Normally you are thought to avoid thread race in parallel programming, but in certain conditions you would want a sort of thread race.
I need to compute some expensive computation and return the function the first time I find some condition, doesn’t matter if this happens on the 2nd or the 200th element of the data:
test = rand(1:10,1000)
function foo(data)
Threads.@threads for i in 1:length(data)
# complex computation here
if data[i] == 10 # first thread that finds a specific condition "wins" and returns
return (i, data[i])
end
end
end
a = foo(test) # this doesn't work
Which is the “correct” programming pattern for these situations? Clearly not the one above
I’m not sure what “the correct™ programming pattern” would be, but I think something like this should work:
function findany(pred, data)
# Hand-written chunk definition, you can use ChunkSplitter.jl instead
nchunks = Threads.nthreads()
bounds = round.(Int, LinRange(firstindex(data), lastindex(data)+1, nchunks+1))
chunks = [bounds[i]:bounds[i+1]-1 for i in 1:nchunks]

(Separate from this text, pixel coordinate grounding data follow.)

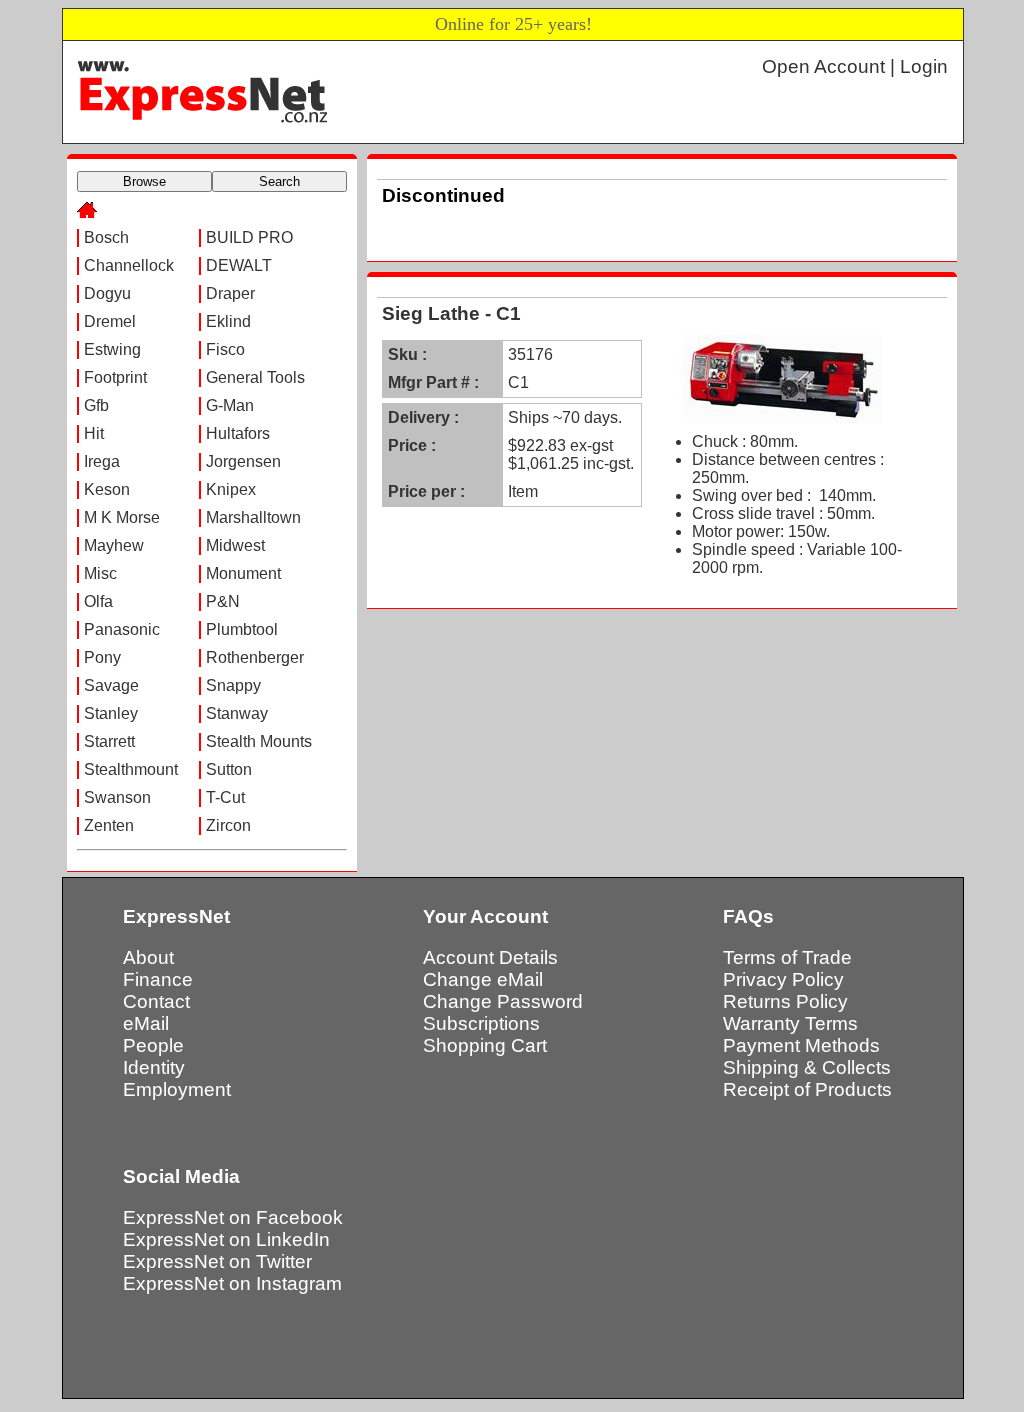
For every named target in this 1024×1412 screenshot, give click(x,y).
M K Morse (122, 517)
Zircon (228, 825)
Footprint (115, 377)
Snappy (233, 685)
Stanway (237, 713)
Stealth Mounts (259, 741)
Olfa (98, 601)
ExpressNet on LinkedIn (226, 1239)
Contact (156, 1001)
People (153, 1045)
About (148, 957)
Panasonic (122, 629)
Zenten (109, 825)
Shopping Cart (485, 1045)
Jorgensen (243, 461)
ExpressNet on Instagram (232, 1283)
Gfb (96, 405)
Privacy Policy (783, 979)
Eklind (228, 321)
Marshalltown (253, 517)
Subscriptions (481, 1023)
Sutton (229, 769)
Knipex (231, 489)
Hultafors (238, 433)
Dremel (110, 321)
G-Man (230, 405)
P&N (223, 601)
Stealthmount (131, 769)
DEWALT (239, 265)
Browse (144, 181)
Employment (177, 1089)
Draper (230, 293)
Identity (154, 1067)
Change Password (503, 1001)
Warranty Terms (790, 1023)
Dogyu (107, 293)
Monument (243, 573)
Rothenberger (255, 657)
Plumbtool (242, 629)
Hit (94, 433)
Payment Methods (801, 1045)
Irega (102, 461)
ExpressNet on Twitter (217, 1261)
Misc (100, 573)
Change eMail (483, 979)
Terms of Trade (787, 957)
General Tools (255, 377)
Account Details (490, 957)
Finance (158, 979)
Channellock (129, 265)
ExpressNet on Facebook (233, 1217)
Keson (107, 489)
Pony (102, 657)
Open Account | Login (855, 66)
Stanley (111, 713)
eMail (146, 1023)
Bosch (106, 237)
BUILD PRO (249, 237)
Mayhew (114, 545)
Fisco (225, 349)
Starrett (109, 741)
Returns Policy (785, 1001)
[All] (87, 212)
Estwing (112, 349)
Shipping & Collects (807, 1067)
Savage (111, 685)
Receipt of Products (807, 1089)
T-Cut (225, 797)
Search (279, 181)
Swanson (117, 797)
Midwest (235, 545)
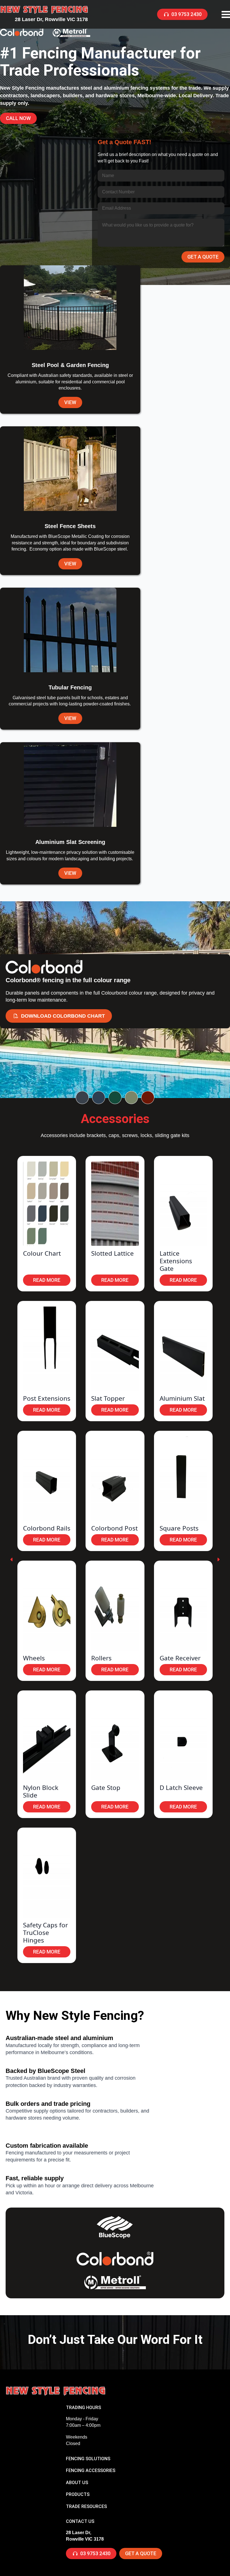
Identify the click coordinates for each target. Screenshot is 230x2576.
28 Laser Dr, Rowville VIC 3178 (51, 19)
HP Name (98, 138)
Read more (46, 1280)
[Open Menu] (226, 14)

# A Channel to synchronize tasks
c = Channel{Int}(1)
# One task per chunk
tasks = map(chunks) do chunk
Threads.@spawn begin
for i in chunk
# If the Channel is closed, some other task must have found something
# => return early
isopen(c) || break
if pred(data[i])
# If an element matching the predicate is found, try putting in in the Channel
try
put!(c, i)
catch e
# Gracefully handle cases when the Channel has been closed
# since the last time we checked
e isa InvalidStateException || rethrow()
end
break
end
end
end
end
# Wait for a result to be put into the Channel
idx = take!(c)
# ... and close it to notify all other tasks that they should stop looking
close(c)
# Wait for all tasks to terminate
foreach(wait, tasks)
return (idx, data[idx])
end
test = rand(1:10, 1000);
function pred(x) # an expensive predicate
sleep(0.1)
x == 10
end
findany(pred, test)
Note that this isn’t true: in Julia, like in most other languages, a data race is always a serious user error, see the “Data-race freedom” subsection in the Manual: Multi-Threading · The Julia Language
The thread name is not really describing the problem: It’s easy to make a data race that won’t solve the problem here. Maybe you will get better answers if you rename the thread to “How to return from inside a @threads loop” or something like that?
julia> using ChunkSplitters
function foo(data; nchunks=Threads.nthreads())
lk = ReentrantLock()
iwin, datawin = nothing, nothing
Threads.@threads for (i_range, _) in chunks(data, nchunks)
for i in i_range
if !isnothing(iwin)
break
end
# complex computation here
lock(lk) do
if isnothing(iwin)
if data[i] == 10
iwin, datawin = i, data[i]
end
end
end
end
end
return iwin, datawin
end
foo (generic function with 1 method)
julia> a = foo(test)
(29, 10)